Study of Precatalyst Degradation Leading to the Discovery of a New Ru0 Precatalyst for Hydrogenation and Dehydrogenation
Anaby, Aviel,Schelwies, Mathias,Schwaben, Jonas,Rominger, Frank,Hashmi, A. Stephen K.,Schaub, Thomas
supporting information, p. 2193 - 2201 (2018/07/25)
The complex Ru-MACHO (1) is a widely used precatalyst for hydrogenation and dehydrogenation reactions under basic conditions. In an attempt to identify the active catalyst form, 1 was reacted with a strong base. The formation of previously unreported species was observed by NMR and mass spectrometry. This observation indicated that complex 1 quickly degraded under basic conditions when no substrate was present.

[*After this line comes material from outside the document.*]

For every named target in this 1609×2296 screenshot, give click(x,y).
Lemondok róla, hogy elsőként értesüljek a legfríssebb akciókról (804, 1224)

X-ray crystallography enabled the identification of three complexes as products of this degradation of complex 1. These complexes suggested degradation pathways which included ligand cleavage and reassembly, along with reduction of the ruthenium atom. One of the decomposition products, the Ru0 complex [Ru(N(CH2CH2PPh2)3)CO] (5), was prepared independently and studied. 5 was found to be active, entirely additive-free, in the acceptorless dehydrogenation of aliphatic alcohols to esters. The hydrogenation of esters catalyzed by 5 was also demonstrated under base-free conditions with methanol as an additive. Protic substrates were shown to add reversibly to complex 5, generating RuII-hydrido species, thus presenting a rare example of reversible oxidative addition from Ru0 to RuII and reductive elimination from RuII to Ru0.